(READING TEXT):
How does a 3-year-old biotech startup get a big enough wallet to make a $100 million commitment toward fighting Covid-19? By delivering on results, says Brii Biosciences CEO Zhi Hong.

Biotech Startup Introduces New Methods to Fight COVID-19

Brii, which has about 20 employees at its U.S. headquarters in Durham, this month announced that it’s committing the sum to advance a combination therapy, called BRII-196/BRII-198, aimed at treating Covid-19. Hong points to “significant investors,” attracted both to the firm’s science and its seasoned roster of experienced executives.

The stakes are high, Hong said from China, where the company is headquartered. Amid vaccine reluctance in the U.S. and breakthrough Covid cases worldwide, novel therapies are becoming critical in the global battle to squash the virus.

So Brii is taking a major bet – one that’s not without risks, Hong said. A new Covid-19 variant could emerge – one resistant to typical treatment methods.

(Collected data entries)
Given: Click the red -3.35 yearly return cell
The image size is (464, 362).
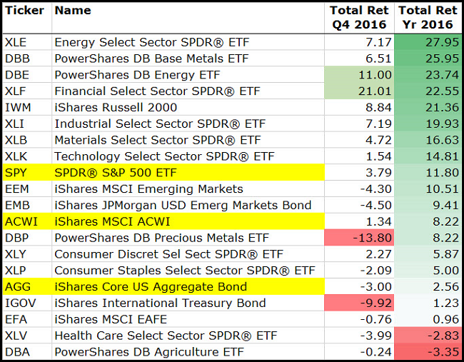Looking at the screenshot, I should 427,352.
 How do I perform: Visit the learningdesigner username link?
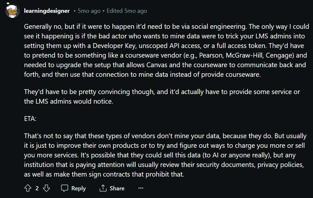pos(47,11)
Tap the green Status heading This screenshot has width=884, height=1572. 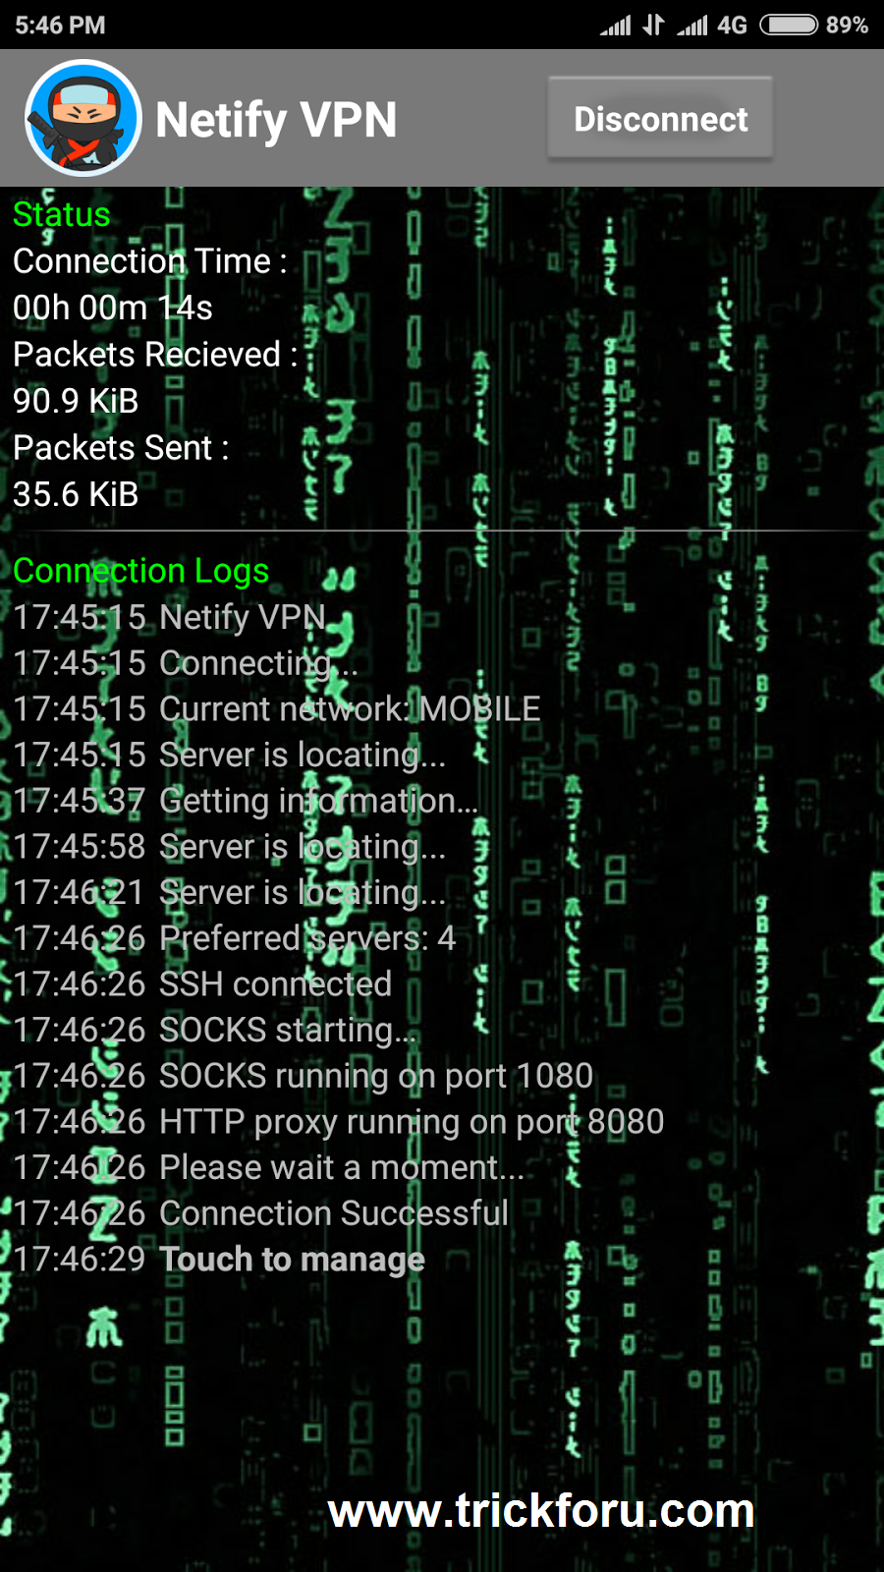pyautogui.click(x=61, y=214)
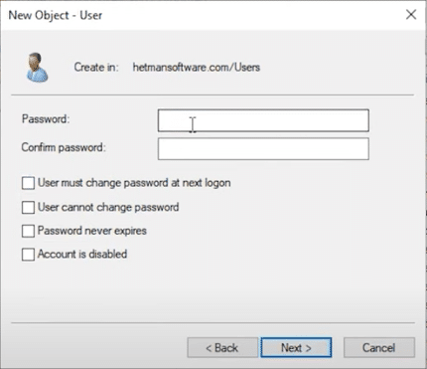Click the user avatar icon
The width and height of the screenshot is (427, 369).
[37, 68]
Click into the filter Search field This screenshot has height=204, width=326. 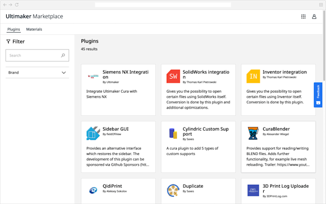click(34, 55)
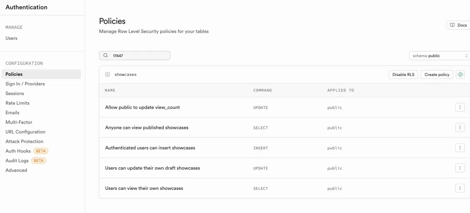The width and height of the screenshot is (470, 213).
Task: Open options for Users can view own showcases
Action: 460,188
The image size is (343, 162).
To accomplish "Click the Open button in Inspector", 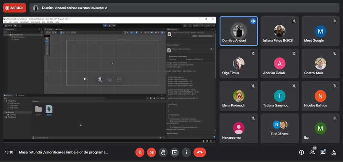I will (194, 36).
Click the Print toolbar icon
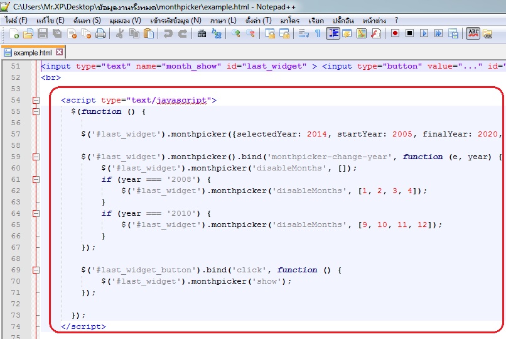This screenshot has height=339, width=506. pos(100,34)
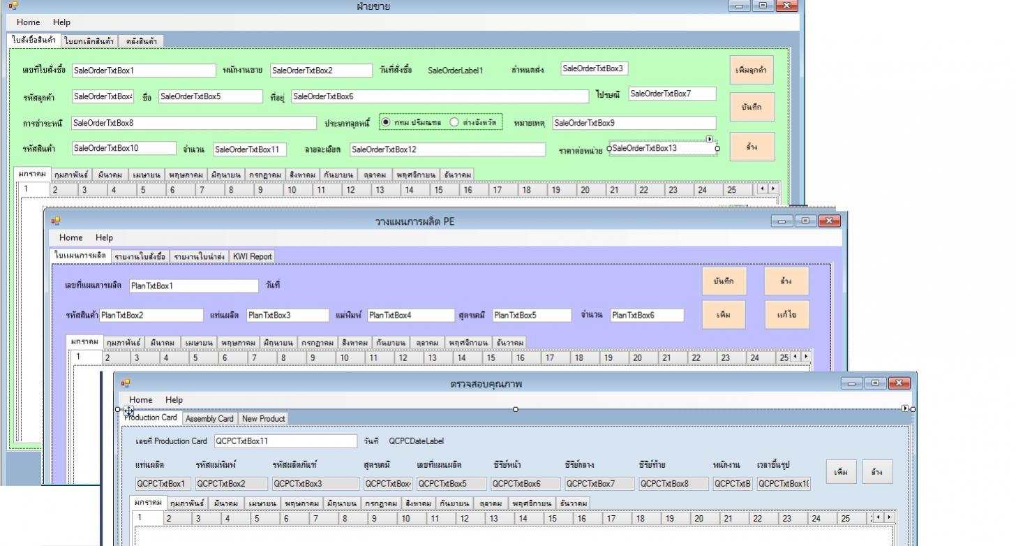Click the smart tag arrow on the ตรวจสอบคุณภาพ tab control

click(x=906, y=408)
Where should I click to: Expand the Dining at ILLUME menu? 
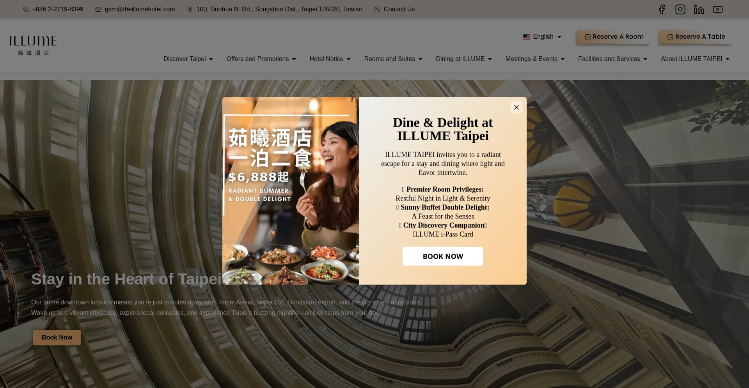click(x=464, y=59)
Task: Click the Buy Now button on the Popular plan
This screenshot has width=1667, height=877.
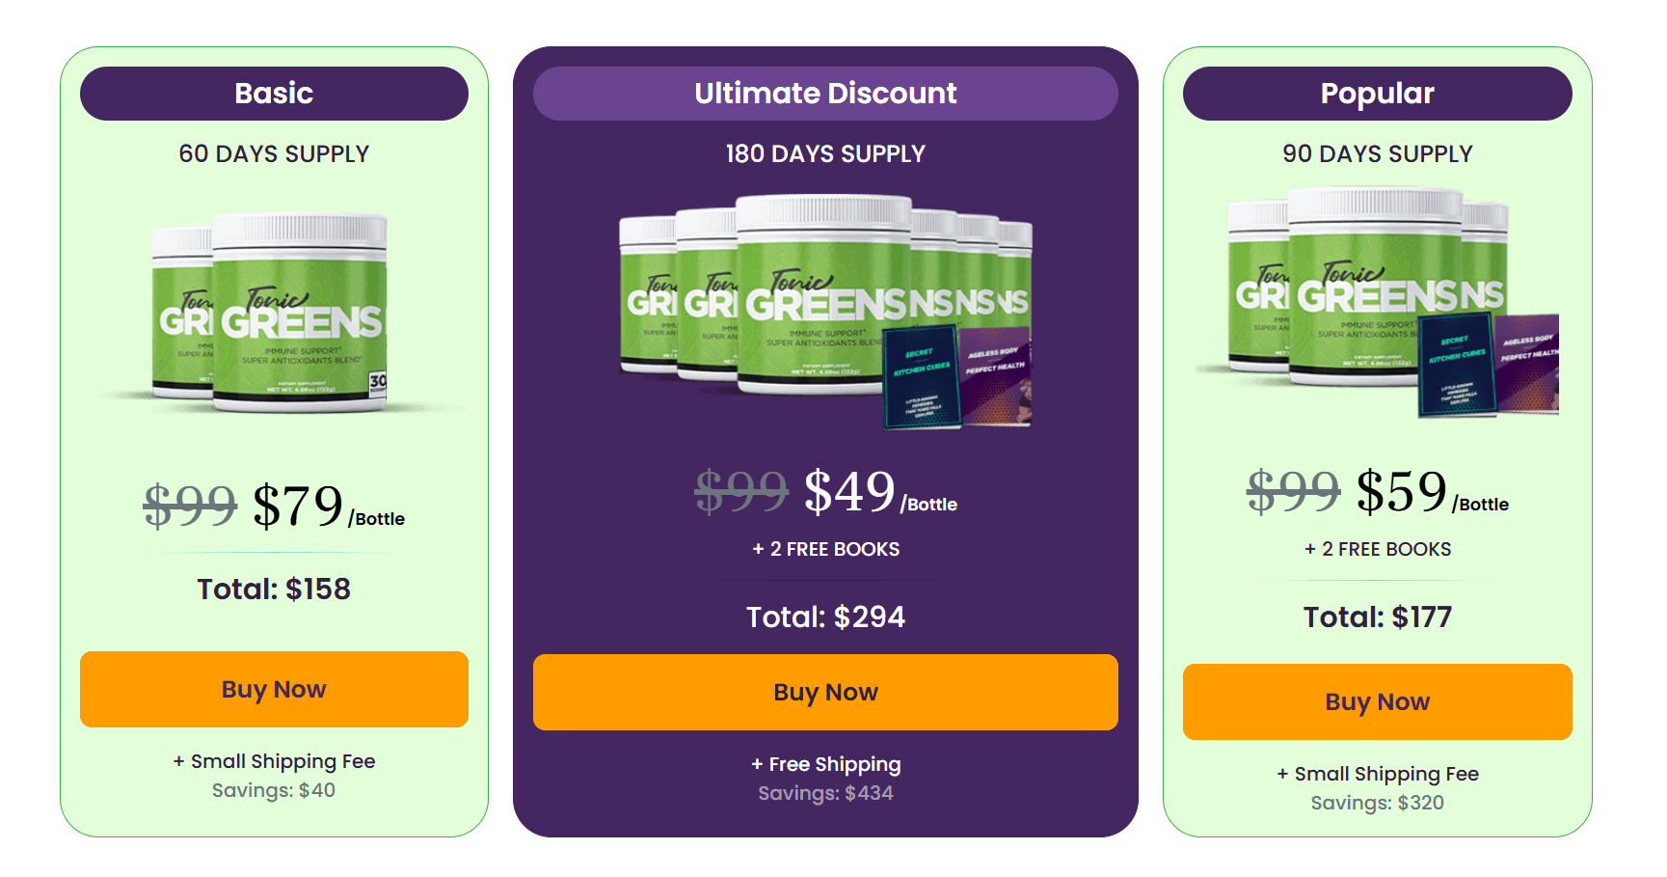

(PROBLEM A): In the passage on Brii Biosciences, take the part that opens with the words containing "So Brii is taking" and closes with "typical treatment methods.", and write it out again with "major bet" swapped for "large wager".
(PROBLEM B): Write the next part of the passage on Brii Biosciences, following on from its final sentence.

(OUTPUT A):
So Brii is taking a large wager – one that’s not without risks, Hong said. A new Covid-19 variant could emerge – one resistant to typical treatment methods.

(OUTPUT B):
“It always worries me,” he said. “Resistance is a real issue. … That’s one of the reasons we developed a cocktail. We want to make sure we have the best possibilities.”

Hong said the firm’s recent Phase 3 trial, which was sponsored by the National Institutes of Health and showed a significant reduction in both deaths and hospitalizations, makes it a bet worth taking.

Specifically, Brii is working on a monoclonal antibody combination therapy. Hong, like many scientists, said he’s frustrated about folks who do not take the vaccine seriously. But he predicts the same hesitancy won’t exist with treatment options.

“It may be easy for them to refuse vaccination, but it will be harder for them to refuse treatment, because their life is potentially at risk,” he said. “I hope there is less pushback.”

As for the new Covid treatment, “we’re going to launch this ourselves,” he said. And that’s why so much capital is needed. The firm needs to expand its manufacturing scale and prepare for a commercial launch. The goal is to be ready should the U.S. Food and Drug Administration authorize an emergency use authorization, which could happen in the first quarter of next, Hong said.

Brii didn’t set out to be a Covid fighter, having been founded pre-pandemic. Initially, teams in China were working on hepatitis B research, with teams in the U.S. focusing on HIV. Hong said the firm knew it wanted to target infectious diseases with big impact.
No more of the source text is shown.